We also have to define any special resources that these services need access to in order to launch and run. This typically involves access to ECR registries (for pulling container images), secret values stored in AWS Secrets Manager, and runtime parameters stored in AWS Systems Manager (SSM). For these, provide lists of ARNs or ARN patterns under the names of the services that need access to them, or provide empty objects where no access is needed.

# ...
      registries:
        svc_background_worker:
          - arn:aws:ecr:eu-central-1:123456789098:repository/bgworker/*
        svc_exposed_api:
          - arn:aws:ecr:eu-central-1:123456789098:repository/api/*

      secrets:
        svc_background_worker:
          - arn:aws:secretsmanager:eu-central-1:123456789098:secret:bgworker/stage/*
        svc_exposed_api:
          - arn:aws:secretsmanager:eu-central-1:123456789098:secret:bgworker/stage/*

      ssm_params: {}

The last thing to write up is our autoscaling demand. Each service gets a configuration for a tb_pulumi.autoscale.EcsServiceAutoscaler.

# ...
      autoscalers:
        svc_background_worker:
          min_capacity: 1
          max_capacity: 2
        svc_exposed_api:
          min_capacity: 2
          max_capacity: 4

And that’s it! A pulumi up should bring up this cluster.

Acting on Fully Applied Pulumi Stacks

One limitation of raw Pulumi code is that the programmatic visibility into resources you have defined stops at the individual resource level. ComponentResources give you no ability to inspect those components. As shown in previous examples, the ThunderbirdComponentResource restores that ability.

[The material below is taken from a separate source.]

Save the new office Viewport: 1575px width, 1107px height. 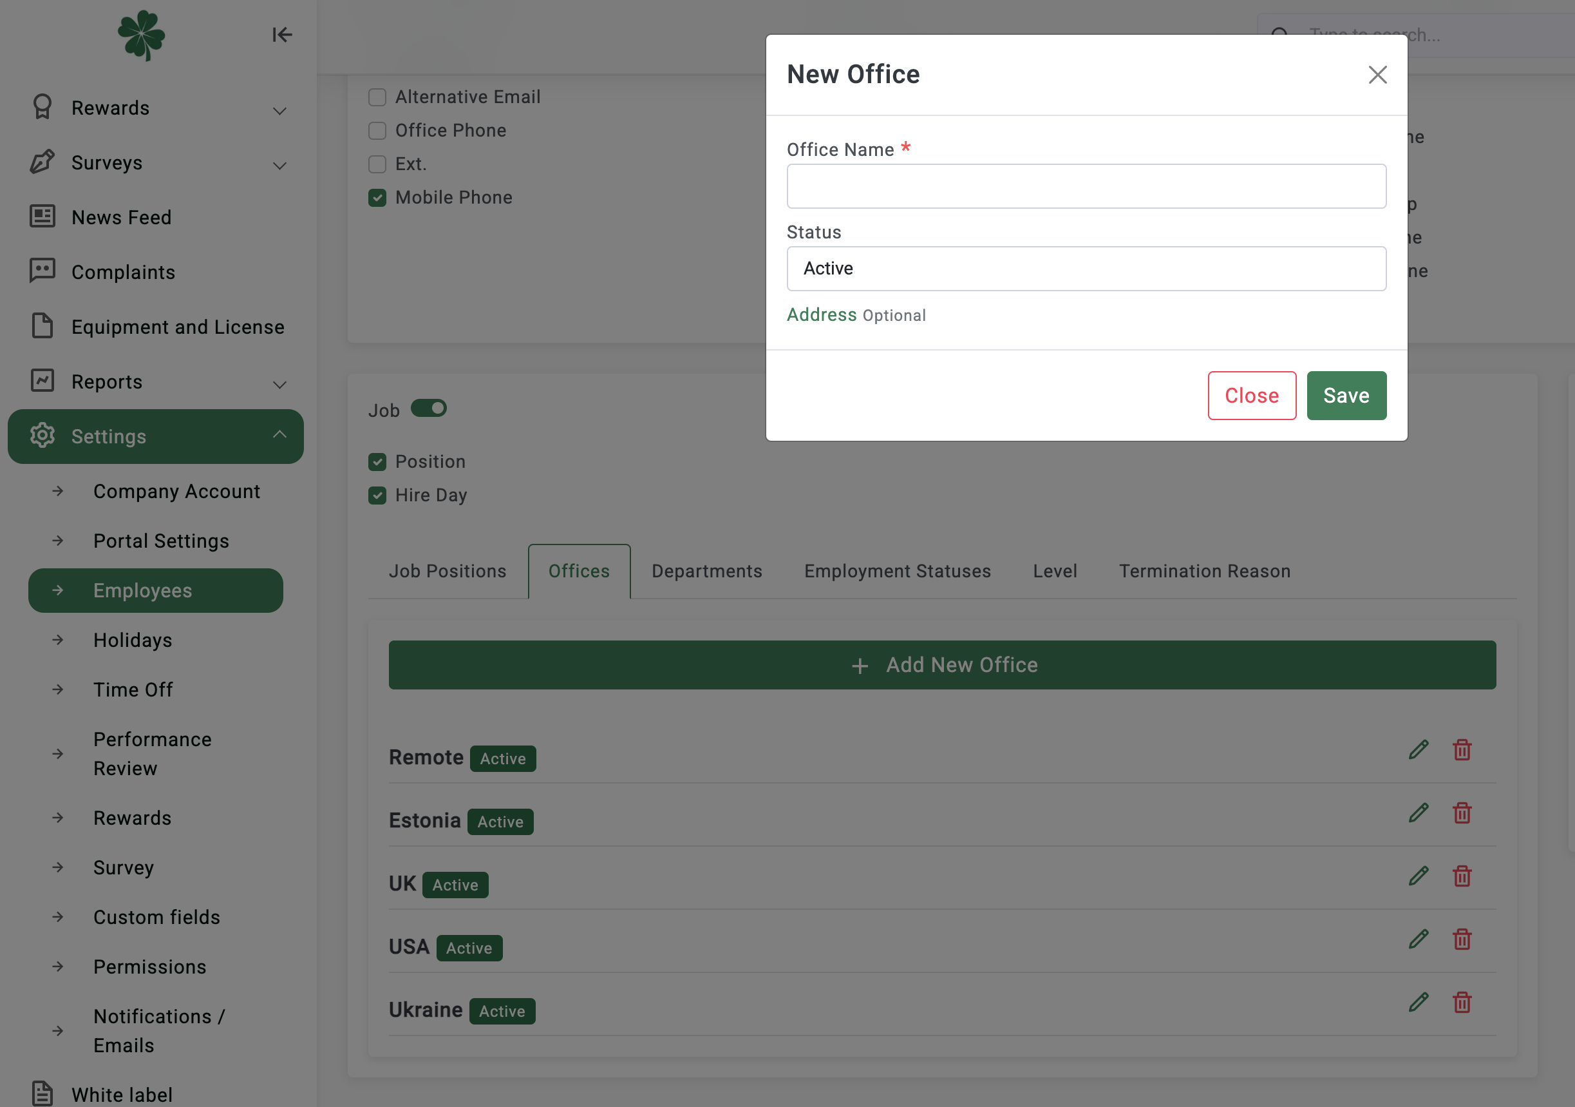(x=1346, y=395)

As we have also shown, the outputs generated by these Resources and ComponentResources must be applied before you can access their actual values. This can create some complexity where, for example, you may define a ThunderbirdComponentResource that contains other ThunderbirdComponentResources. To access the resources of the inner nested ThunderbirdComponentResource, you have to do a nested apply lambda. Your code gets very confusing at this point, and hard to follow and debug.

Furthermore, if you need to create something like CloudWatch alarms for your resources, this leaves you defining those alarms individually. If you add a new resource you want to monitor, you would have to write that code, or develop some other module to set the monitors up.

Wouldn’t it be great if you could develop Pulumi code that simply acts on all resources in a project with full context about those resources? Then you could write any kind of stack-aware meta-tool you like and act on the entire stack at once.

Fortunately, tb_pulumi solves this problem as well. There is an abstract class called tb_pulumi.ProjectResourceGroup which can be extended, its tb_pulumi.ProjectResourceGroup.ready() function implemented to act in just such a fully resolved state. This function (with a little help from tb_pulumi.ThunderbirdPulumiProject.flatten()) recursively detects all outputs in a stack and resolves them, calling that ready function only when everything is completely resolved and available.

For more information on developing ProjectResourceGroups, see Development. Currently, we have two specific implementations.

This first pertains to monitoring. That is described fully on the Monitoring Resources page. The other is related to granting access to your AWS resources with tb_pulumi.iam.StackAccessPolicies.